People used to conceive of “online extremism” as distinct from the extremism that took form in the physical world. If anything, the racism and bigotry on internet message boards felt a little less dangerous than the prospect of Ku Klux Klan marches or skinhead rallies.
Now, online extremism is just regular extremism on steroids. There is no offline equivalent of the experience of being algorithmically nudged toward a more strident version of your existing beliefs, or having an invisible hand steer you from gaming videos to neo-Nazism. The Internet is now the place where the seeds of extremism are planted and watered, where platform incentives guide creators toward the ideological poles, and where people with hateful and violent beliefs can find and feed off one another.
So the pattern continues. People become fluent in the culture of online extremism, they make and consume edgy memes, they cluster and harden. And once in a while, one of them erupts.

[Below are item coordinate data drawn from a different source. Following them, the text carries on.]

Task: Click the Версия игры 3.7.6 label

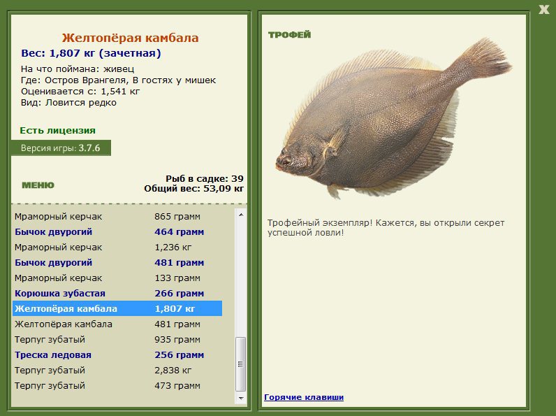Action: click(x=61, y=148)
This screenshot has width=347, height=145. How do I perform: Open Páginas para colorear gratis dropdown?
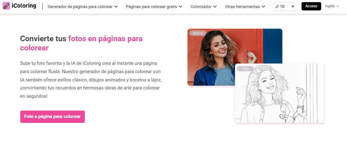(x=154, y=7)
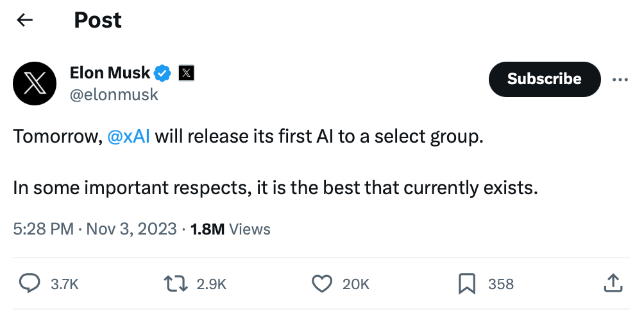Share the post via upload arrow icon
The width and height of the screenshot is (644, 311).
pos(613,283)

In the coming days, we should attempt to find meaning in the lives of the victims of the Christchurch attack, and not glorify the attention-grabbing tactics of the gunman. We should also address the specific horror of anti-Muslim violence.
At the same time, we need to understand and address the poisonous pipeline of extremism that has emerged over the past several years, whose ultimate effects are impossible to quantify but clearly far too big to ignore. It’s not going away, and it’s not particularly getting better. We will feel it for years to come.